Start of Dataset

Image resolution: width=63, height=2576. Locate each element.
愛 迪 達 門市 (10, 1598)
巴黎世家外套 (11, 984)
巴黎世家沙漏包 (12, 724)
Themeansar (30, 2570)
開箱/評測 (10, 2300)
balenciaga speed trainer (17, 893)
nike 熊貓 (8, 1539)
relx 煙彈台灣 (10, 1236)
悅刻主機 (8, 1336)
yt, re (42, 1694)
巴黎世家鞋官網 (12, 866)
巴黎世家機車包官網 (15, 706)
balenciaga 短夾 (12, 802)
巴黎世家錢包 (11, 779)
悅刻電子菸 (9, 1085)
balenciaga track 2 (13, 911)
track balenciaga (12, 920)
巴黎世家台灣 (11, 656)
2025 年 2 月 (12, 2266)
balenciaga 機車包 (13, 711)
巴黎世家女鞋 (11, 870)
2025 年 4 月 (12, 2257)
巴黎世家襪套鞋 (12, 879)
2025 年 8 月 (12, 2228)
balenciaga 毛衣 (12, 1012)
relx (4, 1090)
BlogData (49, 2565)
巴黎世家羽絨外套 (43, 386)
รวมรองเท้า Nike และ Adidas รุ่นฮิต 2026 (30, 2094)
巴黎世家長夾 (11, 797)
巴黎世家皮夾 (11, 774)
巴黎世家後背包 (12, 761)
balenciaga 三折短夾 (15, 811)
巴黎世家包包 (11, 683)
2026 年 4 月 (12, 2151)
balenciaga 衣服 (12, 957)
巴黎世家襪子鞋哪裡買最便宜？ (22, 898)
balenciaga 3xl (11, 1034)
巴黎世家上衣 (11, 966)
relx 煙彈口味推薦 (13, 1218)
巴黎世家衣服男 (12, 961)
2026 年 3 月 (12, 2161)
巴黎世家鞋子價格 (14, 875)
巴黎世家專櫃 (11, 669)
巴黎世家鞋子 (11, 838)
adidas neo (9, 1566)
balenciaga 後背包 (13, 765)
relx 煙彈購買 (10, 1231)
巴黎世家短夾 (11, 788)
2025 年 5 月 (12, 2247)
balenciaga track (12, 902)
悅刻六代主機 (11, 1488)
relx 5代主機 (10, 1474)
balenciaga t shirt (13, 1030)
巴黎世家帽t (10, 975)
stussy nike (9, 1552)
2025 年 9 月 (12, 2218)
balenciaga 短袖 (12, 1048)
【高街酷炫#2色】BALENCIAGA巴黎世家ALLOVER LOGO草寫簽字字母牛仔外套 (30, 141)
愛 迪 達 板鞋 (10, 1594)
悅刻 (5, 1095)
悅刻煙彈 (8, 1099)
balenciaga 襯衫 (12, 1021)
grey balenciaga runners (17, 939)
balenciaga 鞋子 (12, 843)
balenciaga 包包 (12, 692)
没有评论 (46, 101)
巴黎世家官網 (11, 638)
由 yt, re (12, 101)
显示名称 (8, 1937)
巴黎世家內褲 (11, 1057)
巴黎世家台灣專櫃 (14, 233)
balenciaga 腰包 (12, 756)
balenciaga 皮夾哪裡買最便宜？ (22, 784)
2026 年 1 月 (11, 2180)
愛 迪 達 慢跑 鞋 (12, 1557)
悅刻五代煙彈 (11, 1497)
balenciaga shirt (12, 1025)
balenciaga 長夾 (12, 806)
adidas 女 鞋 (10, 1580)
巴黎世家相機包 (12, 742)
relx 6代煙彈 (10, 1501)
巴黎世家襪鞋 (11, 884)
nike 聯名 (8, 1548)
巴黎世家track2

End of Dataset

- Task to carry out -
What is needed is a faithful transcription of every entry.

- Result below -
Image resolution: width=63, height=2576. Locate each element.
愛 迪 達 門市 (10, 1598)
巴黎世家外套 (11, 984)
巴黎世家沙漏包 (12, 724)
Themeansar (30, 2570)
開箱/評測 (10, 2300)
balenciaga speed trainer (17, 893)
nike 熊貓 (8, 1539)
relx 煙彈台灣 (10, 1236)
悅刻主機 (8, 1336)
yt, re (42, 1694)
巴黎世家鞋官網 (12, 866)
巴黎世家機車包官網 (15, 706)
balenciaga 短夾 (12, 802)
巴黎世家錢包 (11, 779)
悅刻電子菸 (9, 1085)
balenciaga track 2 (13, 911)
track balenciaga (12, 920)
巴黎世家台灣 (11, 656)
2025 年 2 月 (12, 2266)
balenciaga 機車包 (13, 711)
巴黎世家女鞋 (11, 870)
2025 年 4 月 (12, 2257)
巴黎世家襪套鞋 (12, 879)
2025 年 8 月 (12, 2228)
balenciaga 毛衣 (12, 1012)
relx (4, 1090)
BlogData (49, 2565)
巴黎世家羽絨外套 (43, 386)
รวมรองเท้า Nike และ Adidas รุ่นฮิต 2026 (30, 2094)
巴黎世家長夾 (11, 797)
巴黎世家皮夾 (11, 774)
巴黎世家後背包 (12, 761)
balenciaga 三折短夾 (15, 811)
巴黎世家包包 (11, 683)
2026 年 4 月 (12, 2151)
balenciaga 衣服 (12, 957)
巴黎世家襪子鞋哪裡買最便宜？ (22, 898)
balenciaga 3xl (11, 1034)
巴黎世家上衣 (11, 966)
relx 煙彈口味推薦 (13, 1218)
巴黎世家衣服男 (12, 961)
2026 年 3 月 (12, 2161)
巴黎世家鞋子價格 (14, 875)
巴黎世家專櫃 (11, 669)
巴黎世家鞋子 (11, 838)
adidas neo (9, 1566)
balenciaga 後背包 (13, 765)
relx 煙彈購買 (10, 1231)
巴黎世家短夾 (11, 788)
2025 年 5 月 (12, 2247)
balenciaga track (12, 902)
悅刻六代主機 (11, 1488)
relx 5代主機 (10, 1474)
balenciaga t shirt (13, 1030)
巴黎世家帽t (10, 975)
stussy nike (9, 1552)
2025 年 9 月 (12, 2218)
balenciaga 短袖 (12, 1048)
【高街酷炫#2色】BALENCIAGA巴黎世家ALLOVER LOGO草寫簽字字母牛仔外套 (30, 141)
愛 迪 達 板鞋 (10, 1594)
悅刻 (5, 1095)
悅刻煙彈 (8, 1099)
balenciaga 襯衫 (12, 1021)
grey balenciaga runners (17, 939)
balenciaga 鞋子 (12, 843)
balenciaga 包包 (12, 692)
没有评论 (46, 101)
巴黎世家官網 (11, 638)
由 yt, re (12, 101)
显示名称 (8, 1937)
巴黎世家內褲 (11, 1057)
巴黎世家台灣專櫃 (14, 233)
balenciaga 腰包 (12, 756)
balenciaga 皮夾哪裡買最便宜？ (22, 784)
2026 年 1 月 (11, 2180)
愛 迪 達 慢跑 鞋 (12, 1557)
悅刻五代煙彈 (11, 1497)
balenciaga shirt (12, 1025)
balenciaga 長夾 (12, 806)
adidas 女 鞋 (10, 1580)
巴黎世家相機包 (12, 742)
relx 6代煙彈 (10, 1501)
巴黎世家襪鞋 (11, 884)
nike 聯名 (8, 1548)
巴黎世家track2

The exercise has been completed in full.